Editorial: November 2015
Why coal -- then and now
The Great Plains & EmPower ND Energy Conference held in Bismarck last month focused a great deal of attention on the Environmental Protection Agency’s (EPA) proposed Clean Power Plan (CPP). The CPP has been proposed by the Obama administration and sets a goal of reducing carbon dioxide emissions into the atmosphere by 32 percent from 2005 levels by 2030.
In the proposed CPP rules, North Dakota was subjected to an overall 11-percent reduction in CO2 emissions. But when the final rule was drafted, EPA kicked that number up to a 45-percent reduction by 2030.
North Dakota’s electric generation and transmission cooperatives (G&Ts) will be hit hard by the rule if it goes into effect as written. The G&Ts are heavily invested in coal-based generation for good reason: At the time that electric cooperatives knew they had to build more generation to meet increasing demand for power in the 1970s, the nation was operating under the Fuel Use Act. This Act made it illegal to use natural gas for power generation, virtually forcing power companies to use coal as the primary source of fuel.

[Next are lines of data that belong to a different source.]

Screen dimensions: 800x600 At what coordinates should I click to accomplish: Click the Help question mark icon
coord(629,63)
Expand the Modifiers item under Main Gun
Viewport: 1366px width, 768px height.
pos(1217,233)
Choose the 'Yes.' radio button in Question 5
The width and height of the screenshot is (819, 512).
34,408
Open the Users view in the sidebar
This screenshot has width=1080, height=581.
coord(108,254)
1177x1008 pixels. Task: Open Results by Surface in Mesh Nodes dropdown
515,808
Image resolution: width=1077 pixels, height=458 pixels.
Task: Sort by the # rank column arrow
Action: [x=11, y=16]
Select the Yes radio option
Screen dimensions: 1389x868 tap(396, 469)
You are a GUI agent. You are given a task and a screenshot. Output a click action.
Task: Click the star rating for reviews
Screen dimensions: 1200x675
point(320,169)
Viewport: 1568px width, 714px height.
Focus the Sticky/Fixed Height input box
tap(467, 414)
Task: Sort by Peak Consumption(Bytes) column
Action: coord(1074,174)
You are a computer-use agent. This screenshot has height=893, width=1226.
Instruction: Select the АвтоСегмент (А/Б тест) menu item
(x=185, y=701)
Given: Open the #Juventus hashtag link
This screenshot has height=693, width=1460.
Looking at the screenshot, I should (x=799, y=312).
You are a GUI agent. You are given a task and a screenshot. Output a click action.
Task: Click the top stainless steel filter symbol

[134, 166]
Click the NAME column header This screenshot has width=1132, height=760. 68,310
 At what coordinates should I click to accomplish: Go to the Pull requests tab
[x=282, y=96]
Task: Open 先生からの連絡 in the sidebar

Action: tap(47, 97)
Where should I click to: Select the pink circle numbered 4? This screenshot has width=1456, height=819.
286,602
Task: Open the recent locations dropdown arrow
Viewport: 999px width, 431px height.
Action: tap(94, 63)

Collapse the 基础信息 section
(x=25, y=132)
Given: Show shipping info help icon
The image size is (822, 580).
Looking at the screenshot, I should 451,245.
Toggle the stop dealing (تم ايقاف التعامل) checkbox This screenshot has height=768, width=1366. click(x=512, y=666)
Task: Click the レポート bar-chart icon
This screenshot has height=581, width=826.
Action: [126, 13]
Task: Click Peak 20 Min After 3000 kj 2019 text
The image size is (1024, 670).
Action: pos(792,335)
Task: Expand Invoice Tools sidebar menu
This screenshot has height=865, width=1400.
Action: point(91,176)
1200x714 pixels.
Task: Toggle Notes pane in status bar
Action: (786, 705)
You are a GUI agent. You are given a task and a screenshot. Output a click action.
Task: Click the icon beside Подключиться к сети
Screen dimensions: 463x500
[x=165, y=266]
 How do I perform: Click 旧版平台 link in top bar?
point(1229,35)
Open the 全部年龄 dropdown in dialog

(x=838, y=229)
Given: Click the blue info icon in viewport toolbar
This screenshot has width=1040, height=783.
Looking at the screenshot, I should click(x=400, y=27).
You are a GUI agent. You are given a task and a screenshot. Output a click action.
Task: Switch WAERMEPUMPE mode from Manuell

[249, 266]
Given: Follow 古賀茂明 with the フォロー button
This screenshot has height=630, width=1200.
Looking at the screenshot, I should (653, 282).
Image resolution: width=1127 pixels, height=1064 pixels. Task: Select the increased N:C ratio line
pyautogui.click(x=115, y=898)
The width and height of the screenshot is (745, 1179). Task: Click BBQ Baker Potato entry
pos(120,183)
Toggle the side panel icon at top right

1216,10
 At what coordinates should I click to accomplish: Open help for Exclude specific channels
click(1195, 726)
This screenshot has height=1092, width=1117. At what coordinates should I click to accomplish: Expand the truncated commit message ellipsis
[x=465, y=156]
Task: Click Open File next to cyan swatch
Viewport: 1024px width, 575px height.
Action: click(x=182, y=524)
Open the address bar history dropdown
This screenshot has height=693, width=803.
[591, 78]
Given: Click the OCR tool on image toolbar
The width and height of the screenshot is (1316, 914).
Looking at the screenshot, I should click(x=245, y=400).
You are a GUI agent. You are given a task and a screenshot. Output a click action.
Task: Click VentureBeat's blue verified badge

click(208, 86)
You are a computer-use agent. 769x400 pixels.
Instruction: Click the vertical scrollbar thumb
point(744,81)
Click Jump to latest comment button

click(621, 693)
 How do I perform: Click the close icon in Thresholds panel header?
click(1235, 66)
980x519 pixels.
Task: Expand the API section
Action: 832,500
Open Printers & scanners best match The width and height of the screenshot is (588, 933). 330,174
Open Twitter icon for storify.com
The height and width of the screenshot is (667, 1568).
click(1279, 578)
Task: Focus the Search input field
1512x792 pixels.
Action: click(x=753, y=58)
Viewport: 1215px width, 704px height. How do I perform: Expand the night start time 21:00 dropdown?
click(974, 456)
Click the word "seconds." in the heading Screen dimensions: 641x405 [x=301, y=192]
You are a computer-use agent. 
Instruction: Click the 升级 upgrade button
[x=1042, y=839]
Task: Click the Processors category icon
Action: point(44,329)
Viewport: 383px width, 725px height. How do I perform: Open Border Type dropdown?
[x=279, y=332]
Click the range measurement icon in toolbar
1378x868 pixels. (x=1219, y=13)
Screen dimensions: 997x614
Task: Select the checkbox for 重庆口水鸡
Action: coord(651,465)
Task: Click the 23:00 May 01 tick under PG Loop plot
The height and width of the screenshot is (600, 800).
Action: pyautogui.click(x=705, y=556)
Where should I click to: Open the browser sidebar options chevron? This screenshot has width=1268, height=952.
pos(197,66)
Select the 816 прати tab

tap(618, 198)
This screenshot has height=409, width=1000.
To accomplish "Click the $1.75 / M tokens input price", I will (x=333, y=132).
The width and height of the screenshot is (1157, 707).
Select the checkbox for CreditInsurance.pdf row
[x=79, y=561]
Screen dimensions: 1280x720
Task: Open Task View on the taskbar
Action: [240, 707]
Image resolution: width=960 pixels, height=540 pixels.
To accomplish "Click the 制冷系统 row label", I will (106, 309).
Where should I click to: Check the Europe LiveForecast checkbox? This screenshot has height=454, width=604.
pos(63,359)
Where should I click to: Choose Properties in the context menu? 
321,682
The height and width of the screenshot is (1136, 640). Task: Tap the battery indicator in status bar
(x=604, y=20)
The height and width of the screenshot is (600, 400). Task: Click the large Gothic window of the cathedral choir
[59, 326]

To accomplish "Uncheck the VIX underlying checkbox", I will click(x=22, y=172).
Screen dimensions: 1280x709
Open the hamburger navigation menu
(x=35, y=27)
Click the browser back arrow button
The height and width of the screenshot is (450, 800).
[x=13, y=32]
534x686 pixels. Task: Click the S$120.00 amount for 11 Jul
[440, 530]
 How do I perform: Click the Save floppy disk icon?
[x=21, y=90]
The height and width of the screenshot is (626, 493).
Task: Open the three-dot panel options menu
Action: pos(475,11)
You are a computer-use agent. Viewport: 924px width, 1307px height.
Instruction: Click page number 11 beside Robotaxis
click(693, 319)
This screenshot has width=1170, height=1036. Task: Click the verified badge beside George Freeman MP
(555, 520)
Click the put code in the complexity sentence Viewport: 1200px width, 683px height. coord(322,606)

It was not hard for North Dakota-based G&Ts to follow the law, as North
Dakota is blessed with the two abundant natural resources required to produce affordable electric power: lignite coal (used as fuel) and water (which creates the steam to spin the turbines). From 1963 through 1985, North Dakota’s G&Ts invested some $5 billion to build about 3,500 megawatts of coal-based generation that provides dependable, affordable electric power to millions of people in the Great Plains (roughly 55 percent of the electric power generated in North Dakota is shipped outside our borders). While North Dakota-based G&Ts have recently invested in renewable energy, renewable generation constructed prior to 2013 does not count toward North Dakota’s carbon-reduction goals.
Speakers at the expo made it clear that the state’s response to the CPP will follow two tracks: implementation and litigation. The N.D. Department of Health is charged with figuring out how the proposed plan could be implemented. Before year’s end, Attorney General Wayne Stenehjem said the state will also file suit in the U.S. Circuit Court of Appeals in Washington, D.C., to seek a stay in the rule.
As Stenejhem puts it: “We need to be ready and try to comply the best we can while we continue along the litigation path. … If we do nothing, we’ll get a federal plan that will be even worse.”
Reducing carbon dioxide emissions into the atmosphere is a global issue that many people believe needs to be addressed. North Dakota’s rural electric cooperatives have been and will continue to do our part. But we fully believe the CPP targets RECs unfairly, and thus, applaud the “implementation and litigation” path the state has put into action.